### Work request
Return each line of the records below in which the string "agent" turns up.

### Supplied records

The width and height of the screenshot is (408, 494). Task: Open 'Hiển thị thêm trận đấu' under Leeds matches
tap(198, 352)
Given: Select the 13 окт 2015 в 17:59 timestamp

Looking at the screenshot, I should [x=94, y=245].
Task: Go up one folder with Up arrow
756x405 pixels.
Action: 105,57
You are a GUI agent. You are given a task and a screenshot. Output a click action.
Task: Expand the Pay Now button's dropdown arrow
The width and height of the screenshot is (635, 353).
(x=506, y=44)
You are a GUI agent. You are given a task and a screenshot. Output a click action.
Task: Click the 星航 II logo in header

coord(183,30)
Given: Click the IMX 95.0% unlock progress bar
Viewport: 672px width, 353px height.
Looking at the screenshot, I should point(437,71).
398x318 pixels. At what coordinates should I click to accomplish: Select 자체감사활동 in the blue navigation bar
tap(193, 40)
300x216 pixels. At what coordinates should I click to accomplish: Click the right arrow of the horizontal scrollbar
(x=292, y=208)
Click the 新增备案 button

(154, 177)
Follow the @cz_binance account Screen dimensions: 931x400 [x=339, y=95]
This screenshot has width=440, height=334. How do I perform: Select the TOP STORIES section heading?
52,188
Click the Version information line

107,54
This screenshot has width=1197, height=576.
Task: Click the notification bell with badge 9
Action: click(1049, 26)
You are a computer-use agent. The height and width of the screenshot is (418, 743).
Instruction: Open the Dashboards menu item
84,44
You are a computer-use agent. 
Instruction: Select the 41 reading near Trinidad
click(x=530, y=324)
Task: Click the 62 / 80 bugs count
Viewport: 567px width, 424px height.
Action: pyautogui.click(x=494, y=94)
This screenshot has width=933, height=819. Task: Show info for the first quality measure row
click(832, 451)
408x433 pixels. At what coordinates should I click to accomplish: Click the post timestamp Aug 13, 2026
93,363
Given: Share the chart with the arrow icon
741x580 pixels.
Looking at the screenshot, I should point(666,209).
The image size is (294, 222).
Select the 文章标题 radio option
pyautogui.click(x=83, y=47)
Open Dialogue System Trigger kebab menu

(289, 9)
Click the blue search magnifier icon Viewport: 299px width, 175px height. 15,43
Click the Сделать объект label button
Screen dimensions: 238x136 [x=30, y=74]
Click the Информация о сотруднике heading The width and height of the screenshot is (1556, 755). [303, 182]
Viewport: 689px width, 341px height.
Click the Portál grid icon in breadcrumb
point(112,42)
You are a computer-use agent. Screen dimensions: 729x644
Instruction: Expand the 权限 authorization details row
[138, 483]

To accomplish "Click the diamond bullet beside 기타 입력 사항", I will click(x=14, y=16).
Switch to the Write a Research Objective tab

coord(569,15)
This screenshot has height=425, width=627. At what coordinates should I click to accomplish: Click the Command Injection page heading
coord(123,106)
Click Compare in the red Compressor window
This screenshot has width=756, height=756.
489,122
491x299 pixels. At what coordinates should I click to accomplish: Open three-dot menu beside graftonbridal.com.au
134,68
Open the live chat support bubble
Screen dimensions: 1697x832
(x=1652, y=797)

### Written response
You are a GUI agent. You are given a task and a screenshot. Output a click action.
You are a GUI agent. You are given a task and a screenshot. Output a click action.
You are a computer-use agent. The height and width of the screenshot is (418, 743).
You are a computer-use agent. 
You are a computer-use agent. Screen dimensions: 729x644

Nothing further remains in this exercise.